So I finally managed to watch this year's Best Picture Winner. So do I rate it like The Godfather (I & II!) or hate it like The Departed (okay I didn't hate The Departed but I don't think it was Best Picture worthy) or REALLY hate it like Shakespeare in Love? Anyway read on with abounding spoilers!
Jamal Malik is a child of the slums - a slumdog to use the vernacular. He is also one question away from winning 20 million rupees on Who Wants to Be A Millionaire. Naturally, people are suspicious - after all, how does someone with minimal education manage to get that far in a general knowledge quiz? As the police question him somewhat forcefully, it turns out he knew most of the answers coincidentally through the various adventures he had in the slums and travelling around India with his brother Salim - because Jamal is fated to win the competition in order to get the girl of his dreams, childhood playmate Latika. I liked this story. For all it is, it's actually a sweet story about fated love but with more violence and less sugar.
The acting and direction in this movie was excellent. The ensemble award it got from the SAG was completely justified and deserving. I particularly liked the casting for Salim - each of those three actors were consistently excellent at showing him as more opportunistic and hardened than the dreamer brother Jamal. If I had a cast complaint it's that after junking a lot of Bollywood lead actors for being too good-looking, Freida Pinto is way too good-looking to be a slumchild! Her teeth are so straight and white! The direction could have made the love story mushier, thumped how poverty, crime, and lots of different things are bad mmkay, but instead of being a morality, it sticks to the love story, which is never a bad thing.

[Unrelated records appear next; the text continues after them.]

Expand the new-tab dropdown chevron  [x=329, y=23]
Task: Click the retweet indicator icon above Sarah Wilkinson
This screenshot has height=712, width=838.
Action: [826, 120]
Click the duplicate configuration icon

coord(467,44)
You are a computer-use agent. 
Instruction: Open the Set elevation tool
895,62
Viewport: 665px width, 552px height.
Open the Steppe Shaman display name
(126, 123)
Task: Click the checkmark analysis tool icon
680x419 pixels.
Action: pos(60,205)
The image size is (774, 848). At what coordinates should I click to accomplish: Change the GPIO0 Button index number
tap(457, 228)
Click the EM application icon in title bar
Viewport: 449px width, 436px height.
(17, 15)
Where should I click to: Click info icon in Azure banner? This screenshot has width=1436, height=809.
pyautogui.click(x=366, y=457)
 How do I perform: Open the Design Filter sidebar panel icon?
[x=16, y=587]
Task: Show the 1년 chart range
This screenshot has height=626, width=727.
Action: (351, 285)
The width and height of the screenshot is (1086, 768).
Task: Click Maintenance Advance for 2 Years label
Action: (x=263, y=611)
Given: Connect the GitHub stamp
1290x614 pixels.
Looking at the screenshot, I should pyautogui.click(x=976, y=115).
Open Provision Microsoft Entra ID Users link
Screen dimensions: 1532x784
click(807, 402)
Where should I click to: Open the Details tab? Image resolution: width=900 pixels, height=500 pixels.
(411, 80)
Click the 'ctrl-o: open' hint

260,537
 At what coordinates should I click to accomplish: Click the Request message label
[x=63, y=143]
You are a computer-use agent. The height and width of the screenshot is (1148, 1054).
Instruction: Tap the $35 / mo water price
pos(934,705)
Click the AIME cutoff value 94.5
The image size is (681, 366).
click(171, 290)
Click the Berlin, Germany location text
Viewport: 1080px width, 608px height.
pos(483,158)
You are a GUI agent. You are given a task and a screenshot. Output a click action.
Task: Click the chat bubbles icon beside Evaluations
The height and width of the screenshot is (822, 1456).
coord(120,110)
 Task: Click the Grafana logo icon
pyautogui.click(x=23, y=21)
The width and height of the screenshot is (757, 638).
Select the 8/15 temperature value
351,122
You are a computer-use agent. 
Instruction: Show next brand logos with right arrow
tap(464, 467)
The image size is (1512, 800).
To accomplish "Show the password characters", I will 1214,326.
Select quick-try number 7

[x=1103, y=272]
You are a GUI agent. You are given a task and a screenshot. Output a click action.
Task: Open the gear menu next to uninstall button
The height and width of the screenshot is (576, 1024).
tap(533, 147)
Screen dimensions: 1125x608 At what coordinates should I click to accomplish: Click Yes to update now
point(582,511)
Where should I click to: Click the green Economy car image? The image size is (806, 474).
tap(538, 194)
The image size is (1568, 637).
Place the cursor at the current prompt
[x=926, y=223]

In fact, I'm going to go out on a limb and say something controversial. A lot of people told me that they found this movie absolutely harrowing with the scenes of the slum life, I didn't feel that while I was watching it. Maybe it's because the scenes are filtered through the perspectives of the kids but I didn't feel it was *terrible* - it just happens to be the conditions that they live in. Sure, I thought *I'm never going to India* but I didn't think *Oh. that's terrible!* That's not to say that I think people should live in such conditions but I think people look at it from a comfortable Western perspective and they can't believe such things happen. Well they do. Kids are maimed in order to be *better* beggars, rifling through garbage is a source of income, random violence happens, gangsters and prostitutes are present. My thoughts can be summed up by a line after Jamal and Salim orchestrate for the Merc of some American tourists to be stripped while the other takes them on a *tour* of the slums: 'You wanted to see the real India? This is the real India.' The real question of course is whether or not you think the use of the slum background helped the movie acquire the kudos it has garnered. Think about it - if this movie was set in a white-trash trailer park, it would probably be turned into a comedy, diluting the hard-life anecdotes, and critically treated with derision. But those are just my thoughts.
7.5 - 8/10
1 comment:
Hmm inneresting! I haven't had any desire to go and see this at the cinema but I will prob end up seeing it when it comes out on DVD at some point, I'm intrigued as to why it's getting so many awards! The trailer looked weird to me.